WHAT IS BEING ASKED: Leaving out the pictures, print exactly the lines from the one holding "Switch to the 数据分析 tab" to the last line of the entries below, both included, and nothing more.

───── DATA EXTRACT

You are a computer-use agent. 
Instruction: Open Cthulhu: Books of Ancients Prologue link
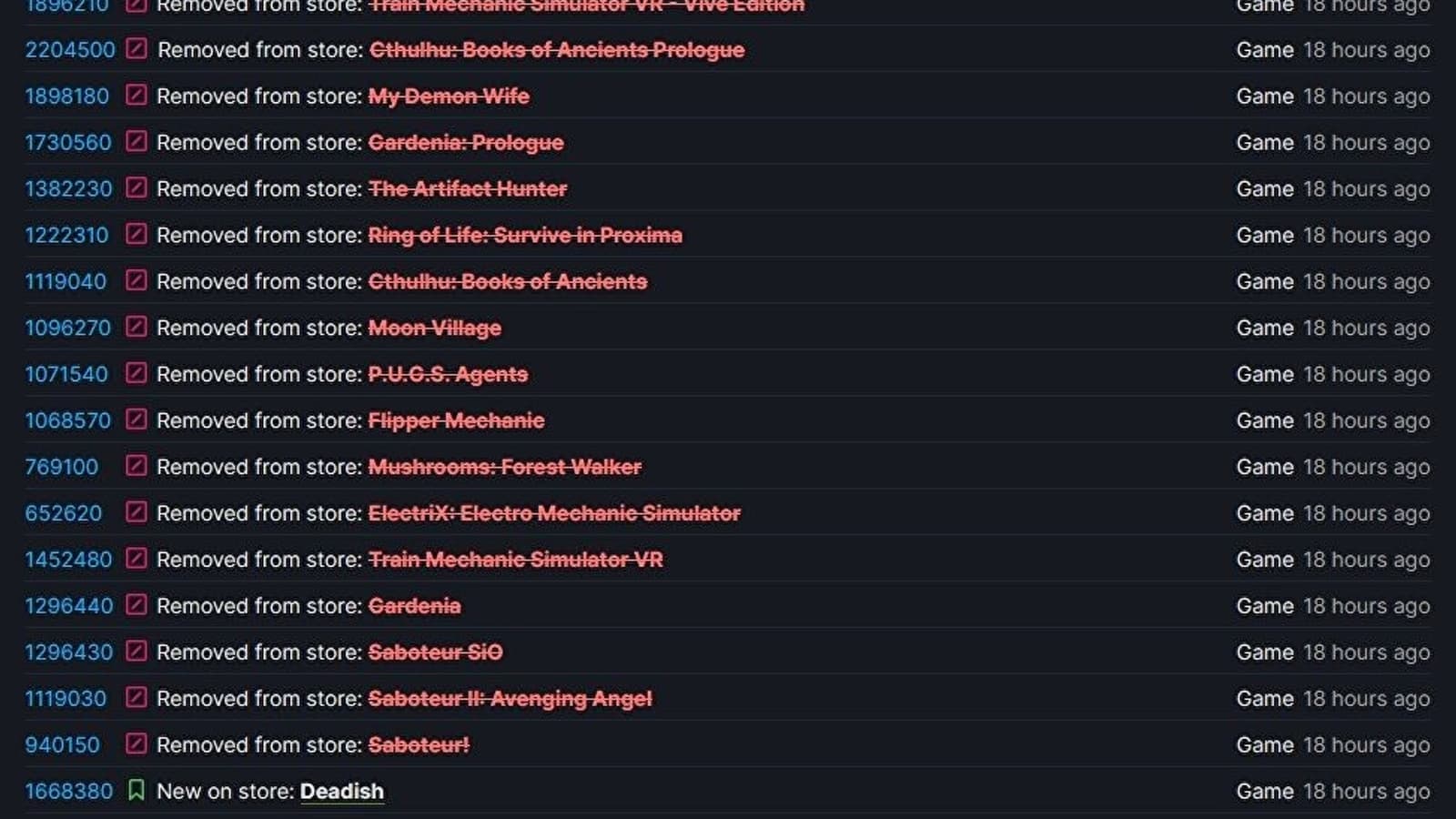point(556,50)
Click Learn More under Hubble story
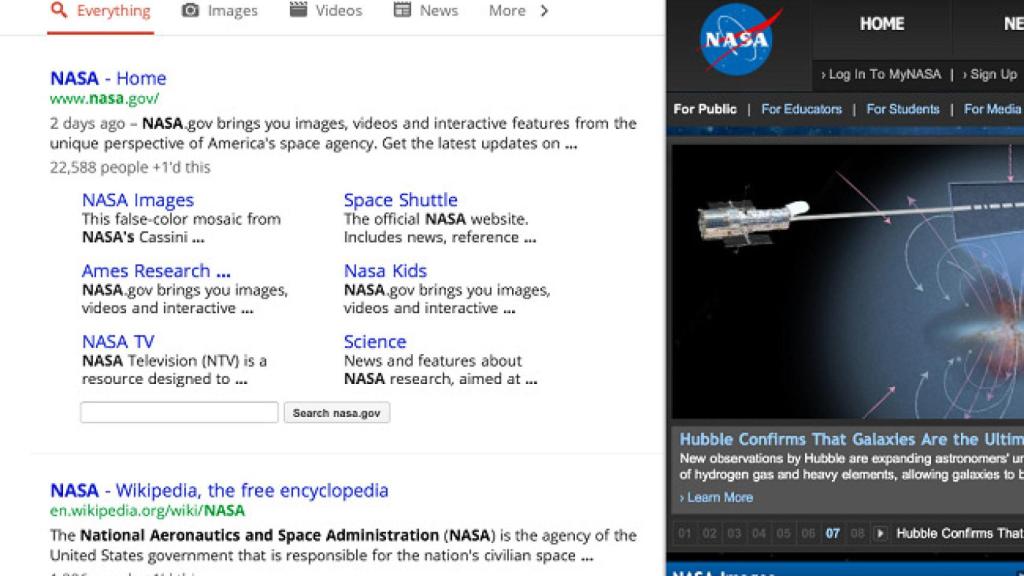The width and height of the screenshot is (1024, 576). 719,497

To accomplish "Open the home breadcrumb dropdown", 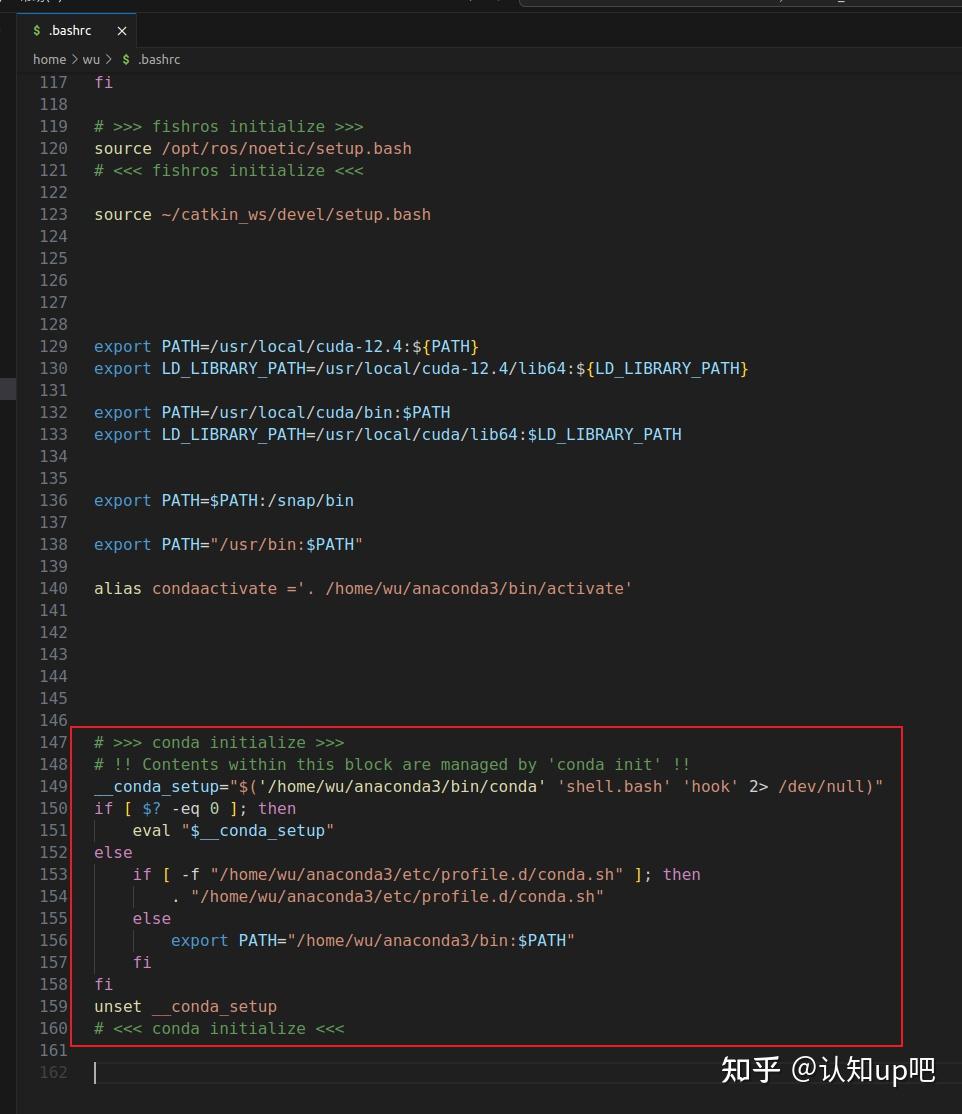I will point(49,59).
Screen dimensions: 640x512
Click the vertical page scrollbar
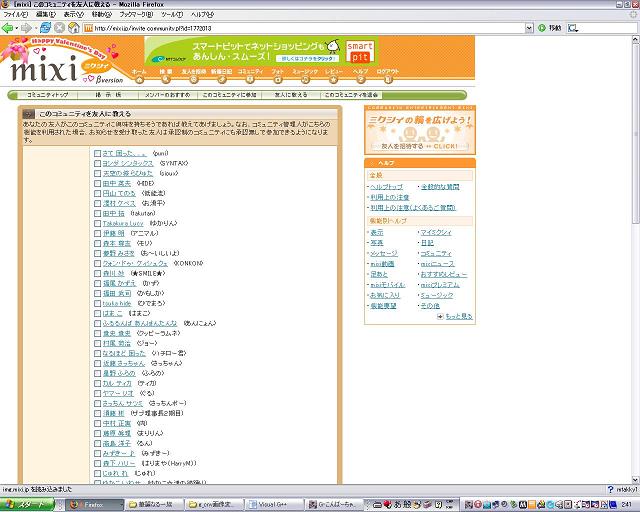(634, 250)
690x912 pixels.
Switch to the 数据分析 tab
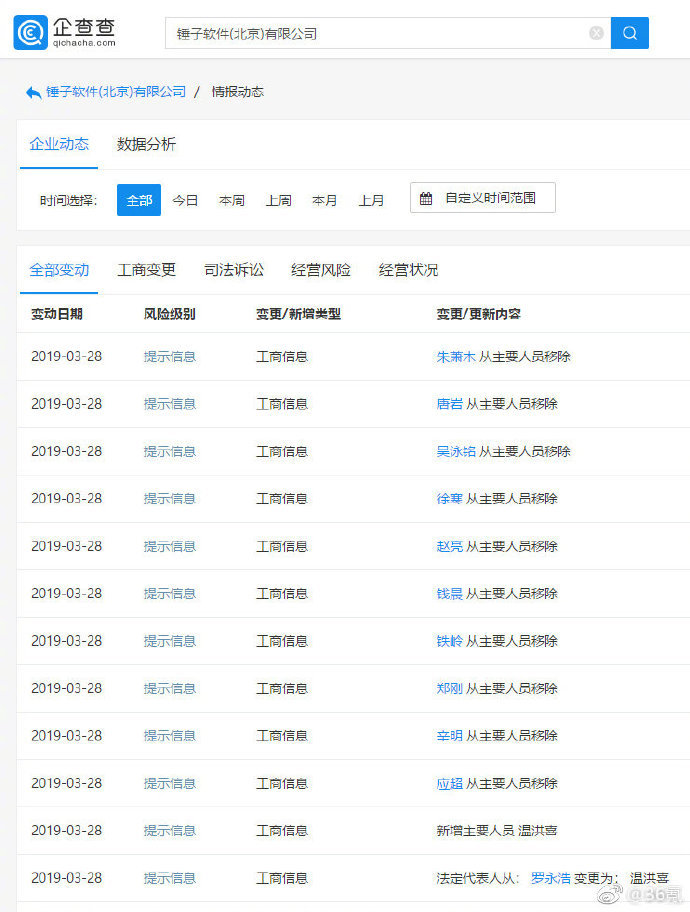click(x=146, y=144)
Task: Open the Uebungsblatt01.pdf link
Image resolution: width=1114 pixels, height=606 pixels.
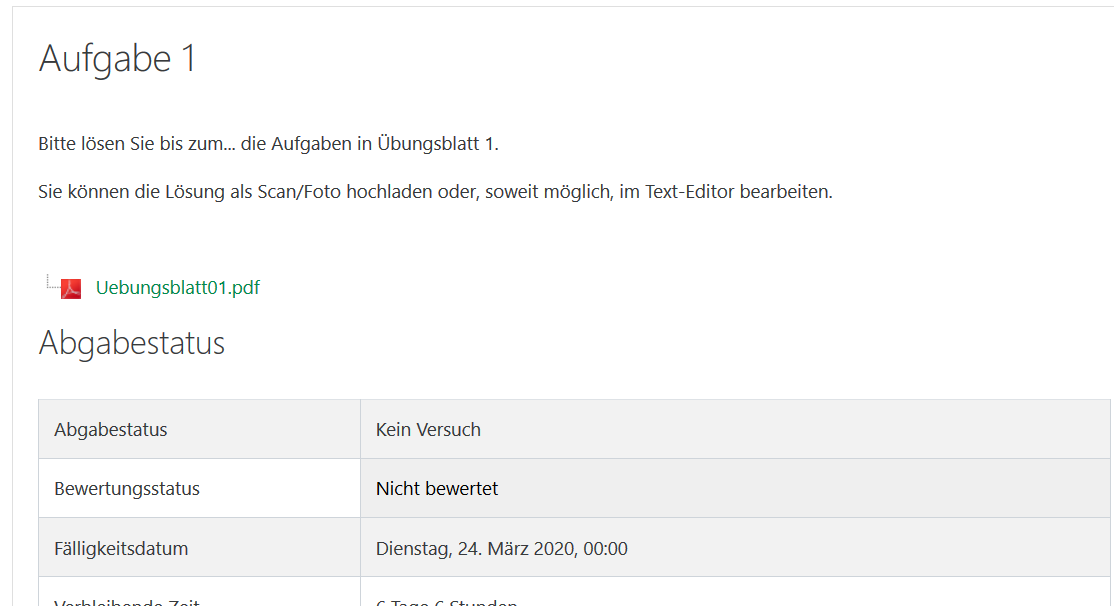Action: (x=178, y=288)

──────────

FINISHED TASK:
Switch to the 数据分析 tab
click(x=146, y=144)
Task: Open the Uebungsblatt01.pdf link
Image resolution: width=1114 pixels, height=606 pixels.
Action: (x=178, y=288)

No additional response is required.